## [Exercise brief]
Rewrite the records below, putting "What should I do to" in place of every "How do I perform" and leaving everything else as it is. Omit the pictures from your version.

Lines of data
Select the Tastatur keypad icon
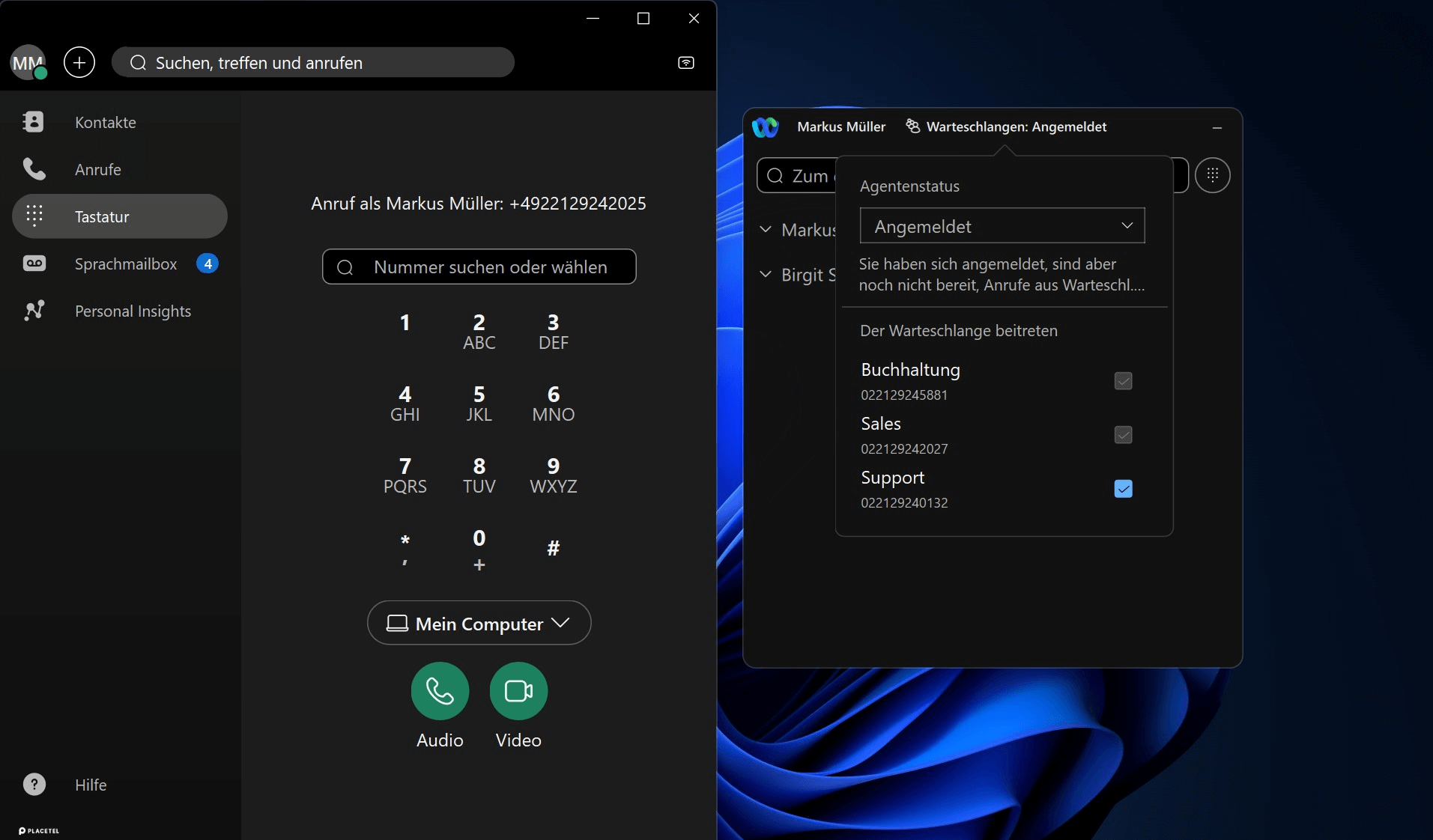1433x840 pixels. pyautogui.click(x=33, y=216)
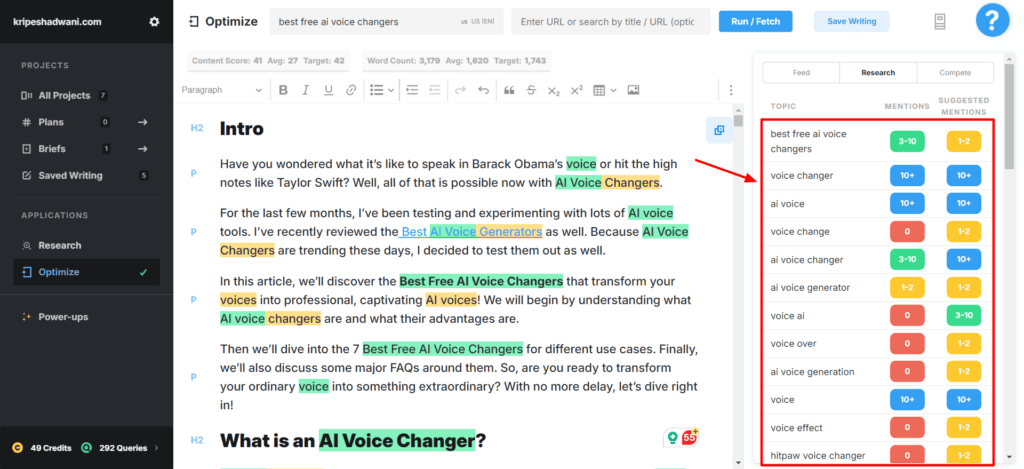Image resolution: width=1024 pixels, height=469 pixels.
Task: Click the blockquote icon
Action: tap(509, 90)
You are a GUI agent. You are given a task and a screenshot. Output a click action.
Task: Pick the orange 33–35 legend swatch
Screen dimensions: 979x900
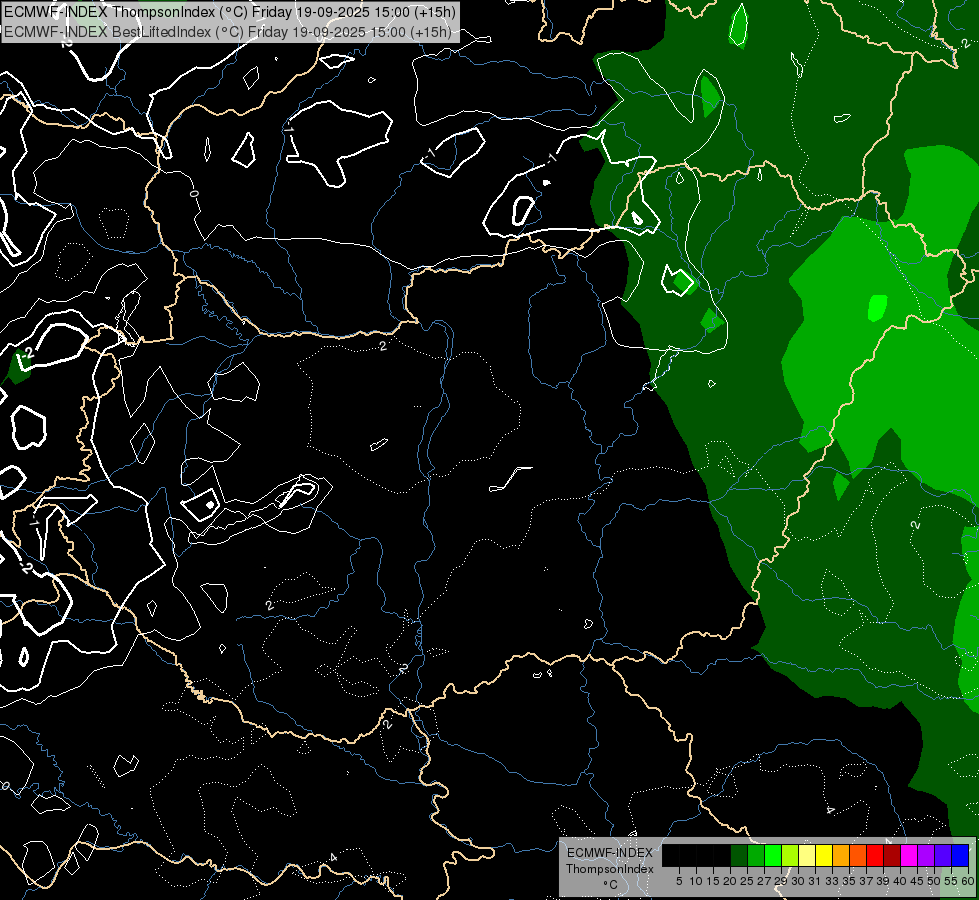pos(841,855)
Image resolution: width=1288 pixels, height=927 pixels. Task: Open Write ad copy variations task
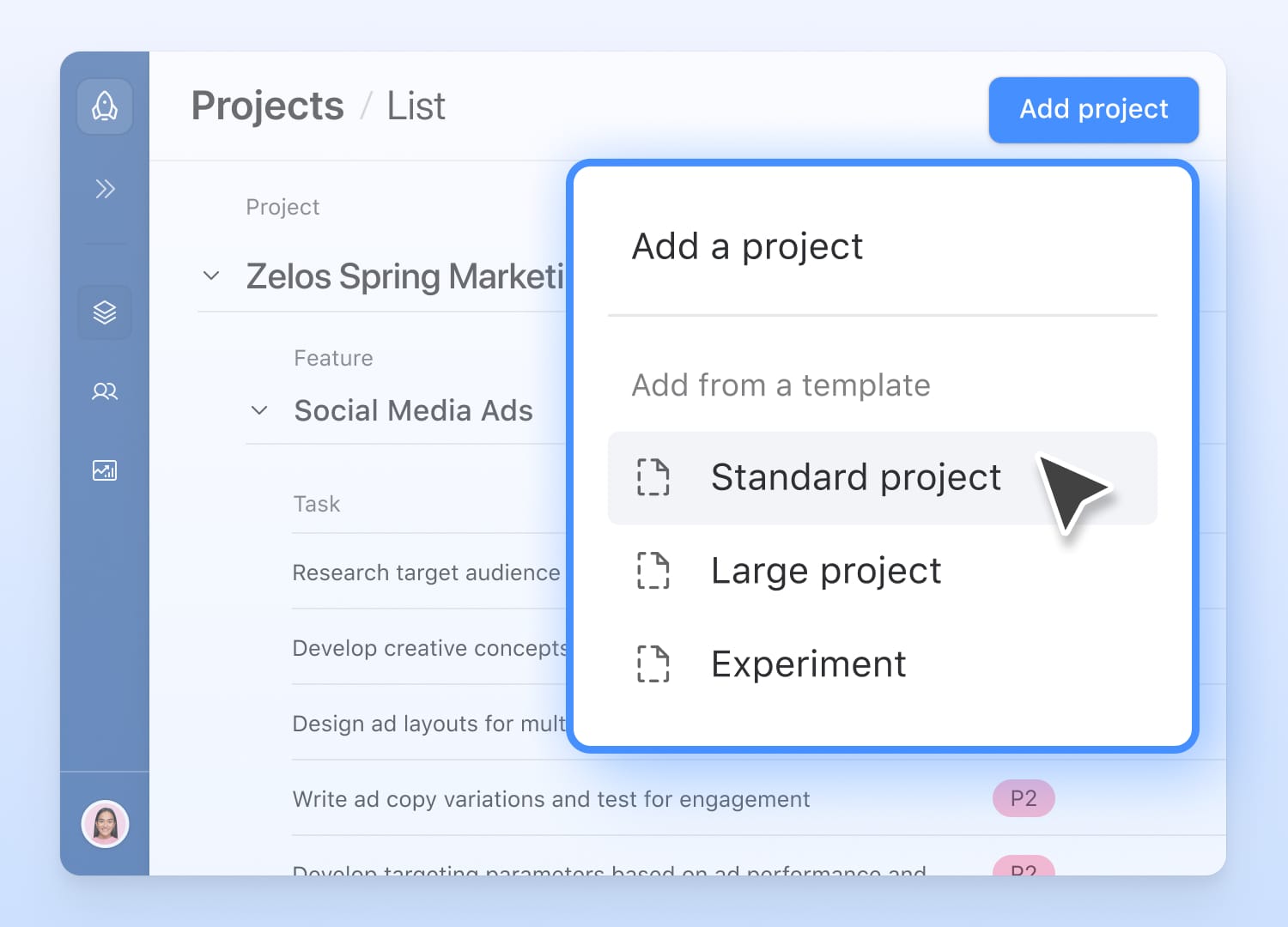550,799
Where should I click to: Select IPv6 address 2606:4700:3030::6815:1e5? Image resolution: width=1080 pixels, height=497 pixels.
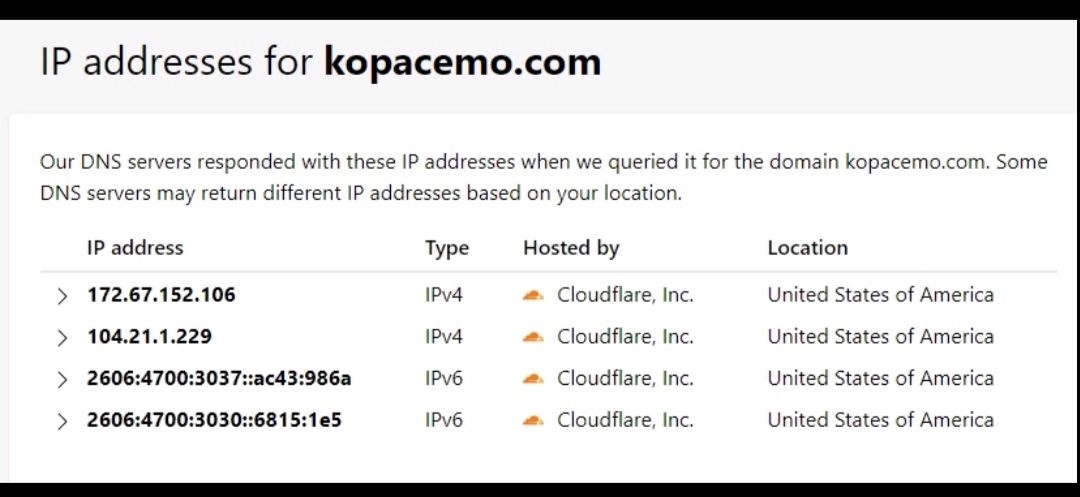point(214,420)
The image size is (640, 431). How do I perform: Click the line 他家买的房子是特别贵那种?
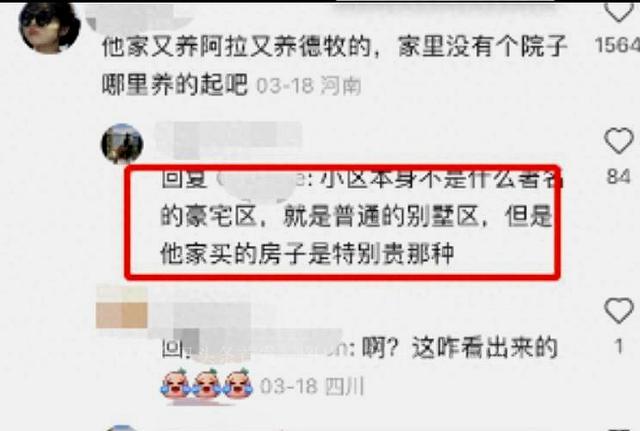[307, 254]
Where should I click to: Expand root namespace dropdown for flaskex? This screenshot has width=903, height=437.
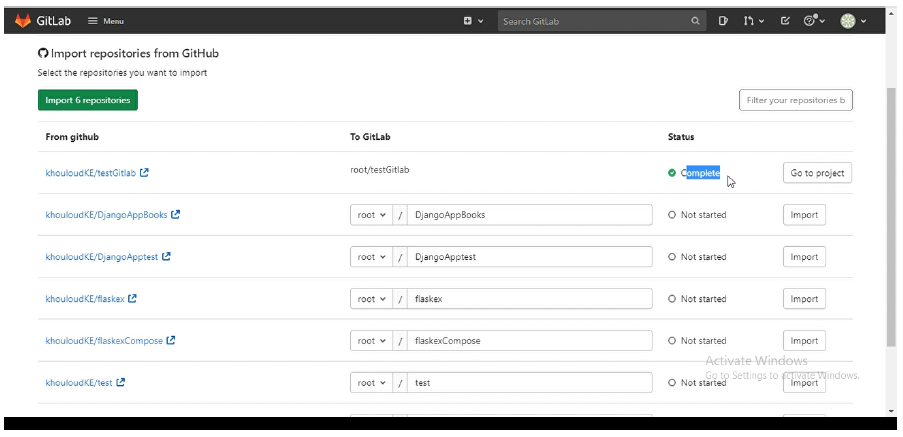(371, 299)
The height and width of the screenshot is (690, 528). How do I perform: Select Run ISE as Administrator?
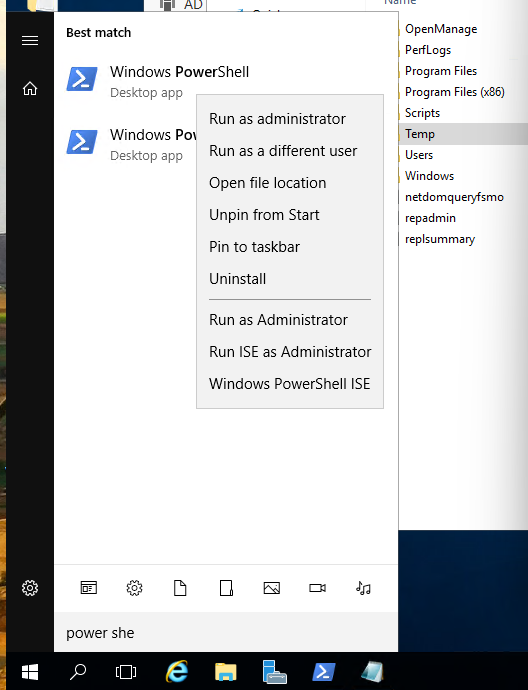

## [Reply]
Select the Tastatur keypad icon
1433x840 pixels. pyautogui.click(x=33, y=216)
Image resolution: width=1024 pixels, height=469 pixels.
Task: Click the blockquote icon
Action: tap(509, 90)
You are a GUI agent. You are given a task and a screenshot. Output a click action.
Task: Pick the orange 33–35 legend swatch
Screen dimensions: 979x900
pos(841,855)
Image resolution: width=1288 pixels, height=927 pixels. Task: Open Write ad copy variations task
550,799
Where should I click to: Select IPv6 address 2606:4700:3030::6815:1e5? Image resolution: width=1080 pixels, height=497 pixels.
point(214,420)
The image size is (640, 431). What should I do to: Click the line 他家买的房子是特别贵那种?
[307, 254]
Where should I click to: Expand root namespace dropdown for flaskex? This screenshot has width=903, height=437.
(371, 299)
The height and width of the screenshot is (690, 528). What should I do to: Select Run ISE as Administrator?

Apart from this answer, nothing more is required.